Lola Sanchez. La Commission européenne se rend compte que quelque chose bouge dans les sociétés européennes, quelque chose qui va à l’encontre des politiques d’austérité. Ce qui s’est passé en Grèce est un exemple, car les institutions sont en capacité de menacer et d’attaquer la Grèce plus qu’elles ne pourront le faire avec un futur gouvernement de Podemos en Espagne. L’Espagne est en effet la quatrième économie de l’Union européenne et personne ne pourra nous menacer de la sorte. Nous nous ferons plus fermes et nous viendrons au secours des Grecs. Ce que Juncker démontre, c’est que, bien évidemment, le projet politique de Podemos n’est pas compatible avec les règles actuelles de l’UE. Nous ne sommes pas antieuropéistes, ni contre la monnaie unique. Nous sommes contre ce modèle d’Europe, un modèle fait pour les grands pouvoirs économiques, pour les banques. Ce n’est pas pour ça qu’est née l’Europe, en théorie, elle est faite pour autre chose, pour le peuple.
« La gauche a toujours endossé le rôle de perdant, mais si l’on veut participer à la politique, il faut le faire avec l’idée de la victoire »
Qu’est-ce qui fait que la gauche (PSOE et Izquierda unida) n’a pas su convaincre les Espagnols avant Podemos ?
La gauche espagnole était très repliée sur elle-même, elle n’était pas tournée vers les gens et surtout, d’après moi, le problème était celui du langage. Par exemple, moi qui suis de gauche, je ne me suis jamais sentie identifiée avec le langage d’Izquierda unida. Si vous me parlez de « prolétariat », je ne me sens pas concernée alors que je le suis probablement, mais pour moi, cela résonne comme quelque chose de bien trop vieux. Parlez-moi de « peuple », de « personne normale ». Je me considère comme une personne normale, pas comme une prolétaire, car je ne suis pas à l’usine en train de serrer des écrous.
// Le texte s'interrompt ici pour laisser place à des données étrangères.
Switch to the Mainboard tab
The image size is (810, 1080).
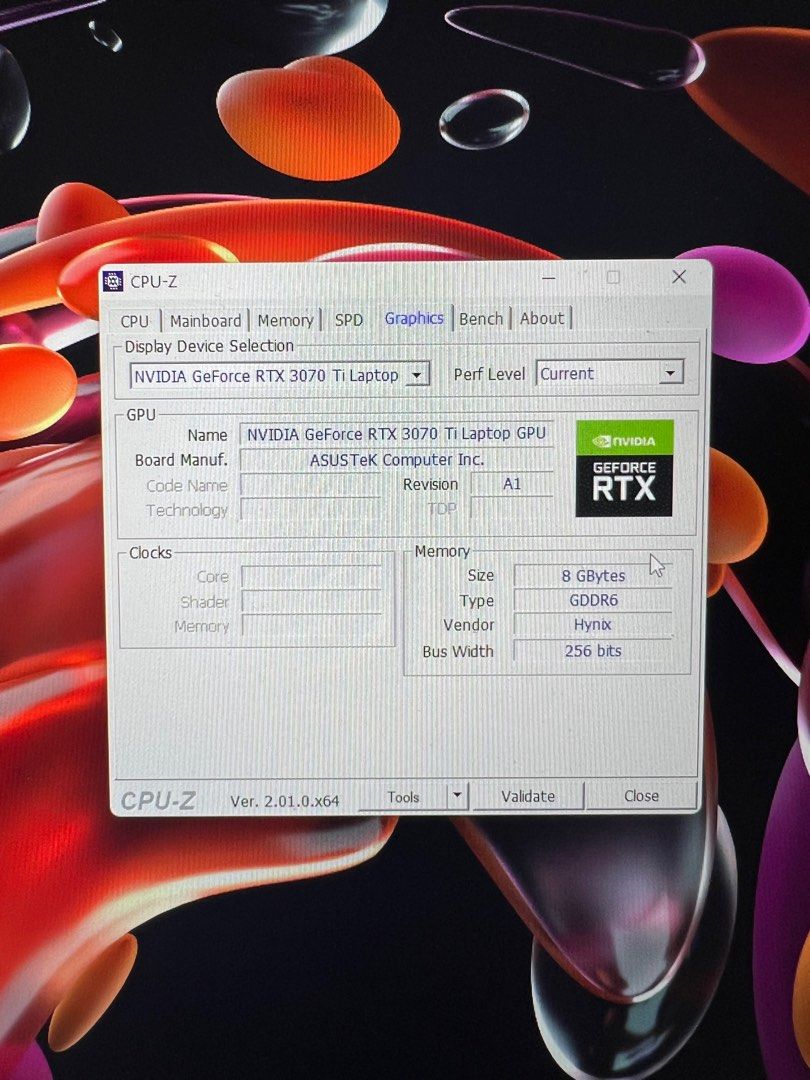pyautogui.click(x=205, y=321)
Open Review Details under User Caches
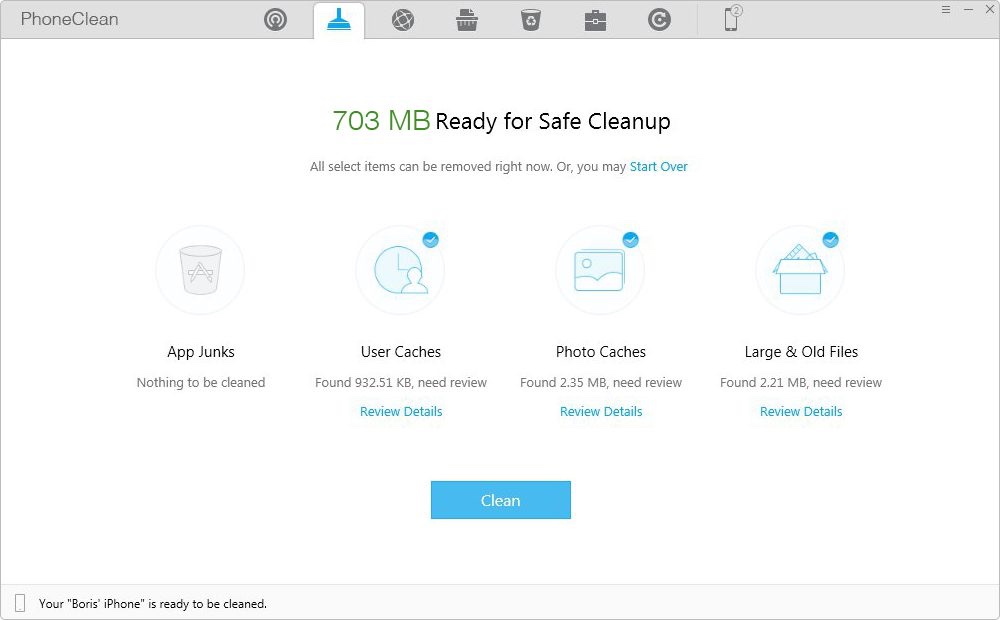 (x=401, y=411)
Je pense que l’erreur de la gauche traditionnelle est là : parler de « lutte des classes », ça n’a plus de sens parce que les gens ne savent pas à quelle classe ils appartiennent, tout ceci est trop diffus aujourd’hui. De plus, la gauche a toujours endossé le rôle du perdant, de la minorité. Si l’on veut participer à la politique, il faut le faire avec la victoire en tête, avec l’idée que l’on peut faire quelque chose – sinon il vaut mieux rester chez soi. Si je n’étais pas convaincue que Podemos va gagner les élections, je ne serais pas là.
Selon vous, que manque-t-il en France pour qu’un tel changement advienne ?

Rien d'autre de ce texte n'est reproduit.